Bug Free is suitable for use on houseplants and ornamental garden plants. The main active ingredient is naturally occurring fatty acids, which control whitefly, greenfly, blackfly, scale insects, spider mites and mealybugs. As with the Provado® product, Bug Free is ready to use and spray straight from the bottle. The principles of use are the same too; spray at the first signs of infestation, and repeat at weekly intervals as necessary.
I’ve been struggling to control blackfly on one of my houseplants; an infestation appeared just days after I brought it home from the garden centre, and despite several attempts to remove the insects by hand and using water they were still causing a problem. I sprayed the plant thoroughly with Bug Free a few days ago and it’s really done the trick; no more blackfly!
The ladybirds in our garden have been doing a good job of controlling the aphids so far this year, but as you saw in the picture above things are getting out of control on the honeysuckle, so I’ve used Bug Free on that too. So far, the roses are looking good, but I’ll be checking them regularly and using Bug Free at the first sign of any problems.

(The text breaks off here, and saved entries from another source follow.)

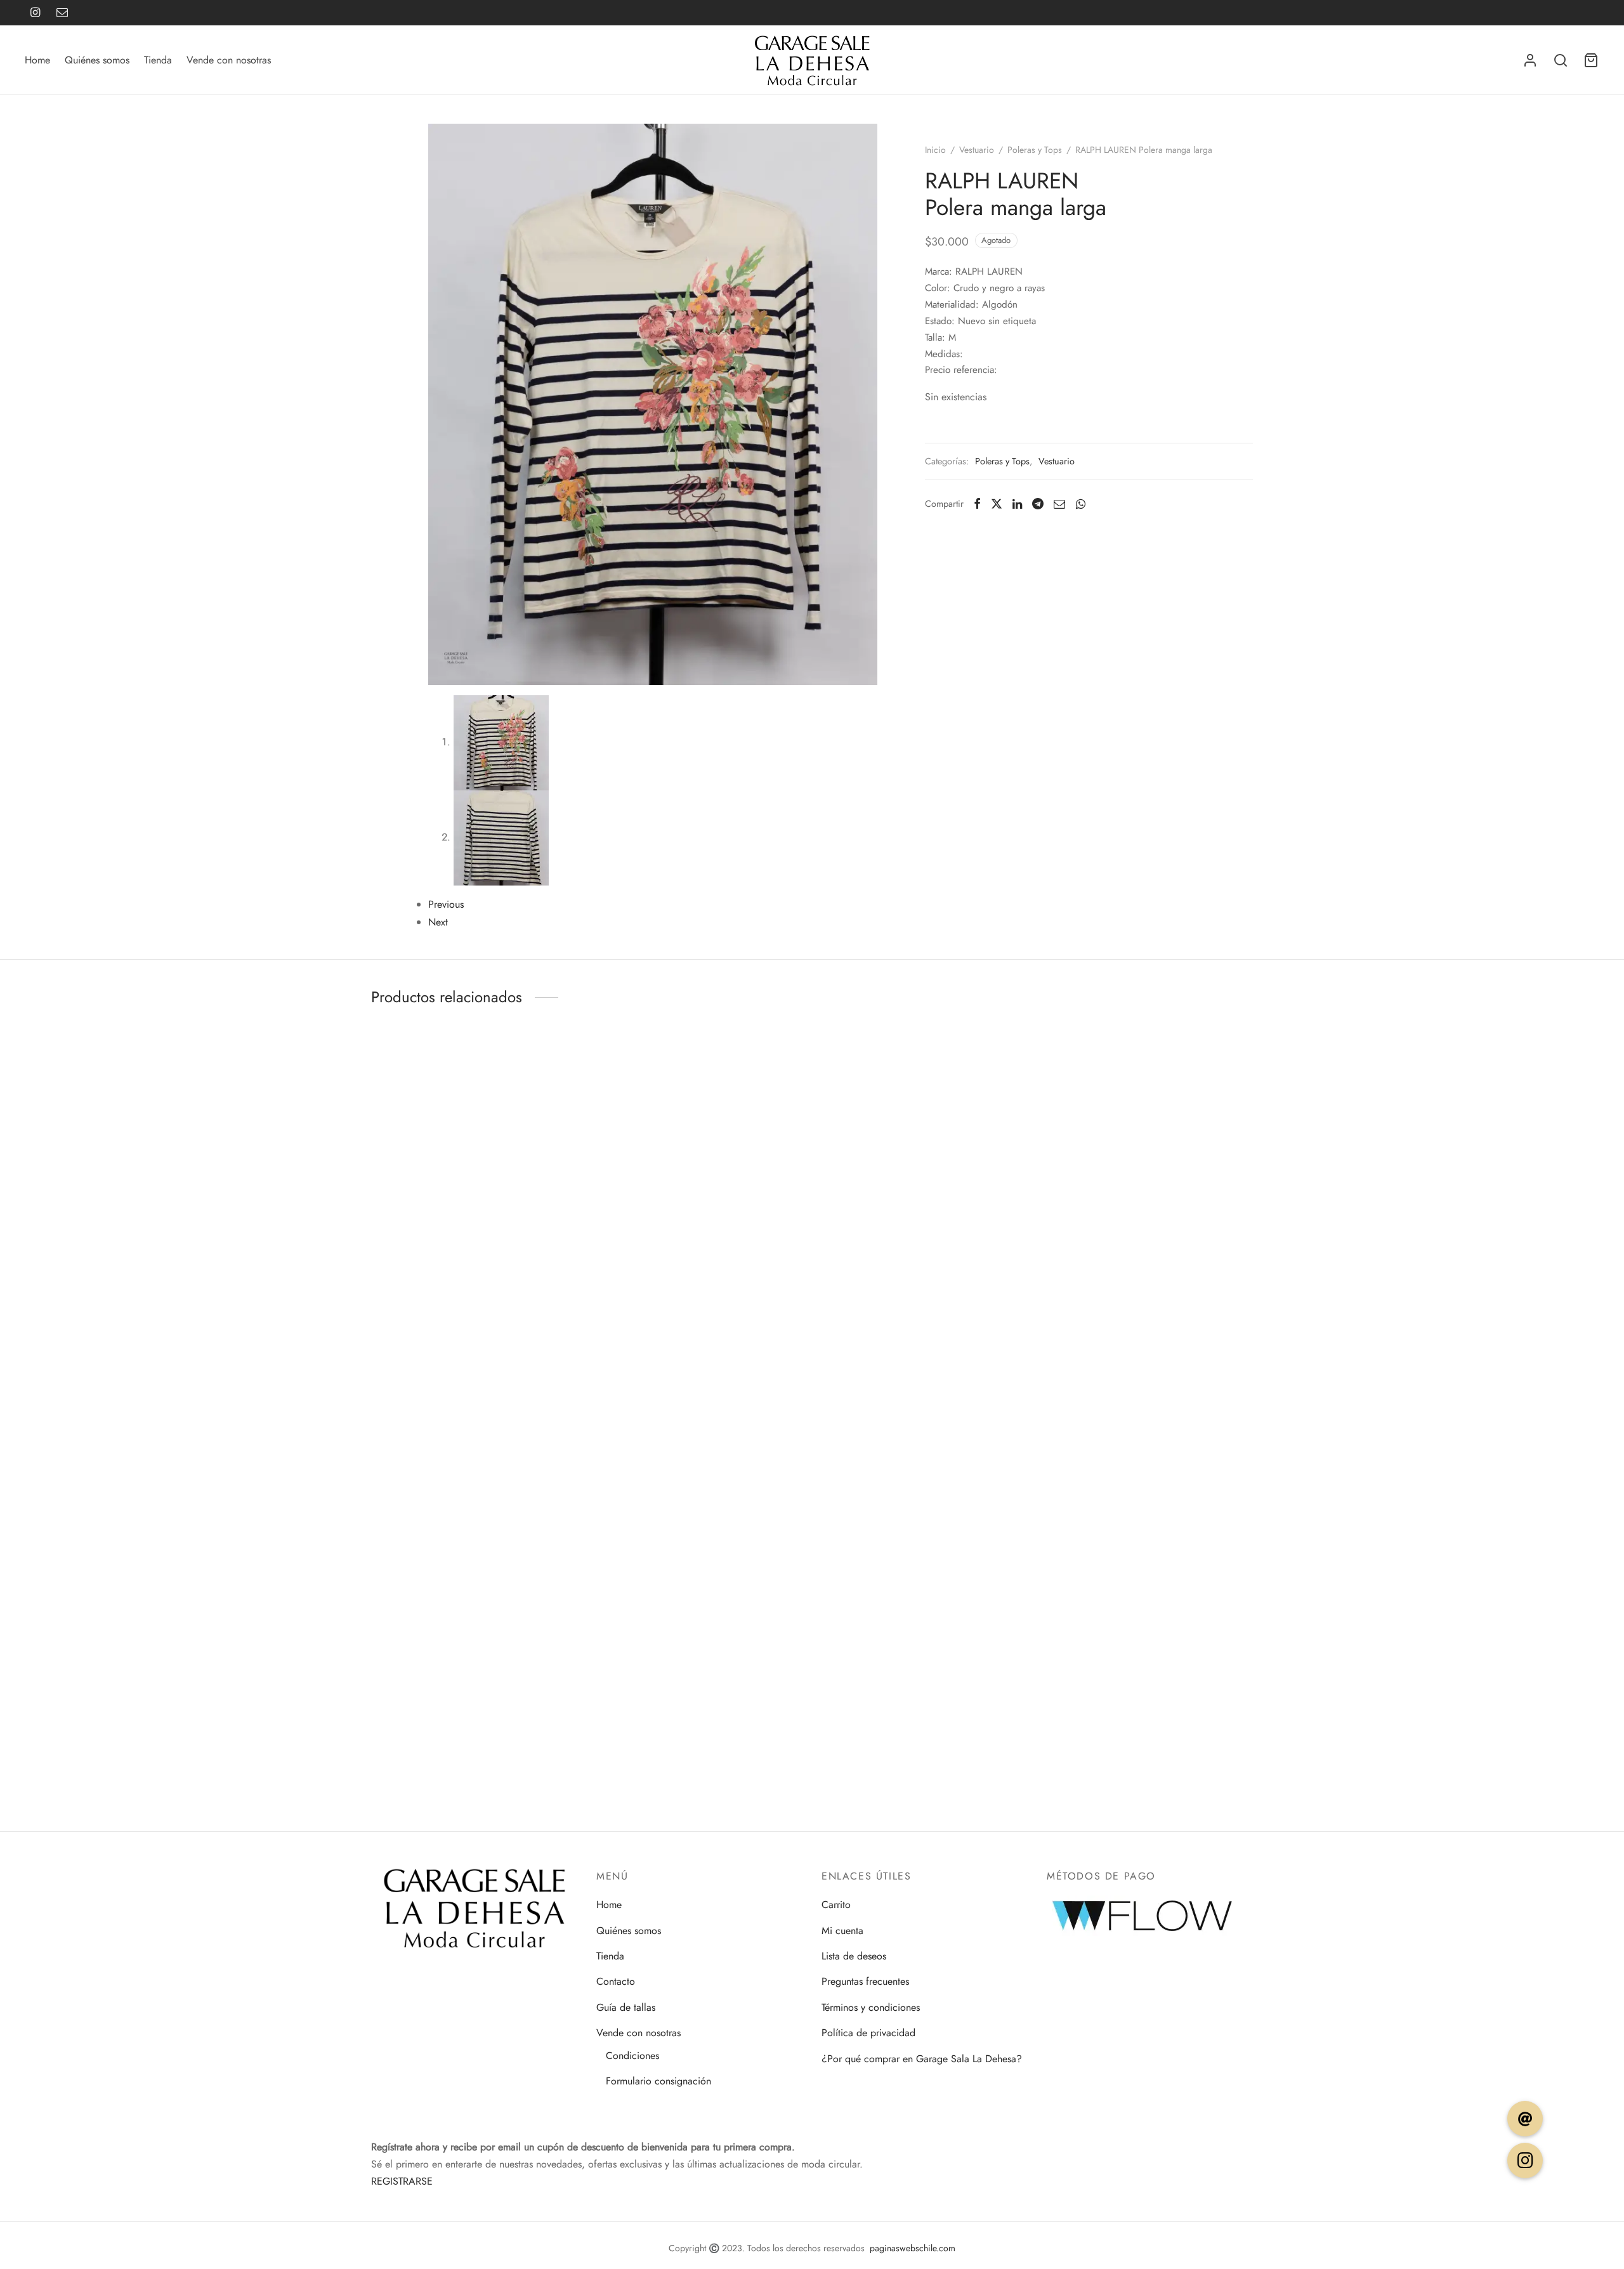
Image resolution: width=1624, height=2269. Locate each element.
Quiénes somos (97, 60)
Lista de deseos (854, 1956)
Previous (446, 904)
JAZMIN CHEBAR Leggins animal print (414, 1560)
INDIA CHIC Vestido (397, 1740)
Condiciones (632, 2055)
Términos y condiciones (871, 2007)
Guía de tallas (625, 2007)
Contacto (615, 1981)
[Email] (62, 13)
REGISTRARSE (402, 2181)
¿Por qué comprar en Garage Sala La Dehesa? (922, 2058)
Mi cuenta (842, 1930)
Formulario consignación (658, 2081)
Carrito (836, 1904)
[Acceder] (1530, 60)
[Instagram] (35, 13)
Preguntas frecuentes (865, 1981)
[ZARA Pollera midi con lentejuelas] (415, 1288)
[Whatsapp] (1080, 503)
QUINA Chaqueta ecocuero (413, 1167)
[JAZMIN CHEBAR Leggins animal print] (415, 1483)
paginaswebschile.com (912, 2248)
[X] (996, 503)
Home (37, 60)
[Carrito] (1591, 60)
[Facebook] (977, 503)
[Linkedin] (1017, 503)
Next (438, 922)
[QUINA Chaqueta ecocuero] (415, 1091)
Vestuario (976, 149)
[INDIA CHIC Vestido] (415, 1665)
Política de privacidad (868, 2032)
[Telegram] (1038, 503)
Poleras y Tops (1034, 149)
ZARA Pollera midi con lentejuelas (406, 1371)
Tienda (158, 60)
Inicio (935, 149)
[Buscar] (1560, 60)
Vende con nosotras (229, 60)
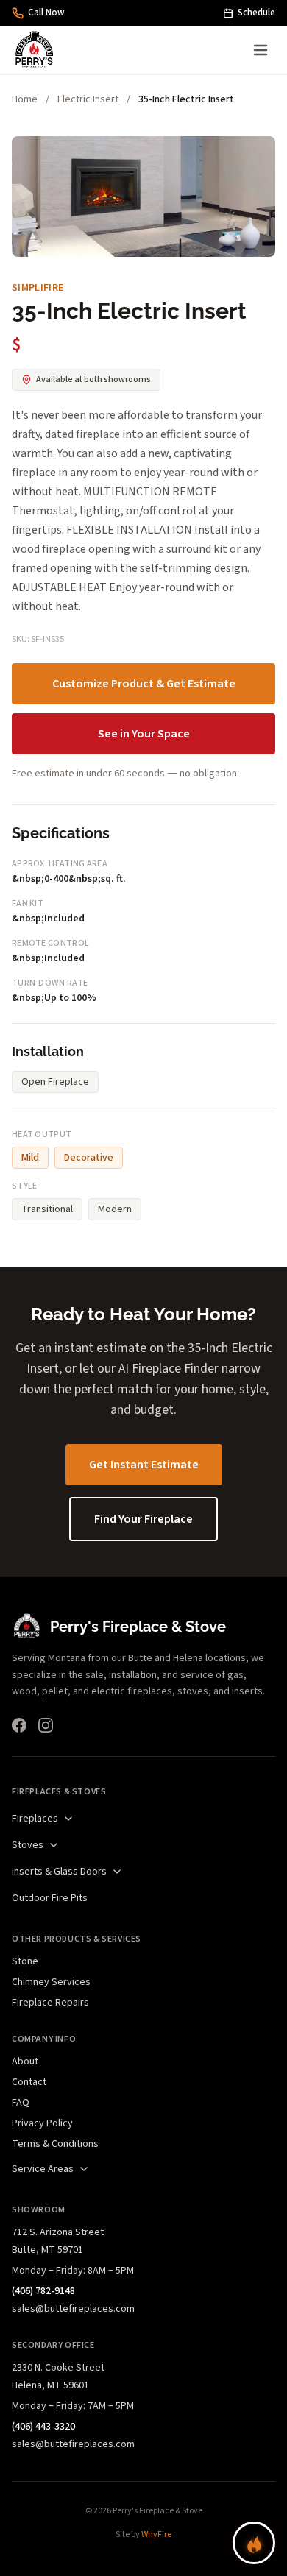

I think having these two pest control products handy will make a big difference to my ability to look after my plants this year. I’ve struggled to control garden pests on my crops and ornamental plants in the past; when an infestation has struck I haven’t been able to act quickly enough, but now I’ve got some easy to use, effective products I should be able to tackle the problem before it becomes a real issue. I would also say that it’s well worth you checking your plants regularly as part of your usual garden maintenance; a little bit of time spent monitoring can save you so much bother later!
Provado® Ultimate Fruit & Vegetable Bug Killer and Bug Free are both widely available in garden centres and DIY retailers. Will you be giving them a try on your plants this summer?